Extract to read:
** Start **

Exercise 8.1 Chi-squared Test¶

Determine whether marks classifications for a course are atypical¶

Analysis of 2000 overall course marks from ESESIS shows that the typical marks breakdown is as follows:

Fail: 4.3% 3rd: 9.5% 2ii: 18.4% 2i: 38.4% 1st: 29.4%

Now consider the following distribution of results from two different groups of students:

Grade	Students - group 1	Students - group 2
Failed	3	0
3rd	10	8
2ii	23	7
2i	30	25
1st	20	39

Consider each group in turn - are their results atypical?

In [13]:

import numpy as np

# As we want to do this twice, lets write a function.
def marks_atypical(Obs):
    # Observations 
    total = np.sum(Obs)

    # Typical distribution of marks.
    typical = np.array([4.3, 9.5, 18.4, 38.4, 29.4])

    # Expected marks
    Exp = total*typical/100.0

    # Check assumptions for the use of this test.
    greater_than_5 = 0
    for val in Exp:
        # Check all values are greater than 1.
        assert val > 1
        if val >= 5:
            greater_than_5 += 1
    # Check at least 20% are greater than 5.

** End **

Entries provided:
** Start **

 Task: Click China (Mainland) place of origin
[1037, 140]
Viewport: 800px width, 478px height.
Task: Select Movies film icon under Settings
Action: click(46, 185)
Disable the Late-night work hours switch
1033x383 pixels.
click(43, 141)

** End **

Complete the following:
**a)** In the chi-squared exercise, translate this sentence into Spanish: "Consider each group in turn - are their results atypical?"
**b)** Continue the chi-squared exercise from its last line.

Answers below:
**a)** Considere cada grupo por separado: ¿son atípicos sus resultados?

**b)**
    assert greater_than_5 > 0.2*Exp.size

    from scipy import stats
    s_statistic, p_value = stats.chisquare(Obs,Exp)
    
    if p_value < 0.05:
        return True # ie the distributions are not the same
    else:
        return False

Obs = np.array([3, 10, 23, 30, 20])
print "Dataset: ", Obs
if marks_atypical(Obs):
    print "Marks are atypical."
else:
    print "Marks are typical."

Obs = np.array([0, 8, 7, 25, 39])
print "Dataset: ", Obs
if marks_atypical(Obs):
    print "Marks are atypical."
else:
    print "Marks are typical."

Dataset:  [ 3 10 23 30 20]
Marks are typical.
Dataset:  [ 0  8  7 25 39]
Marks are atypical.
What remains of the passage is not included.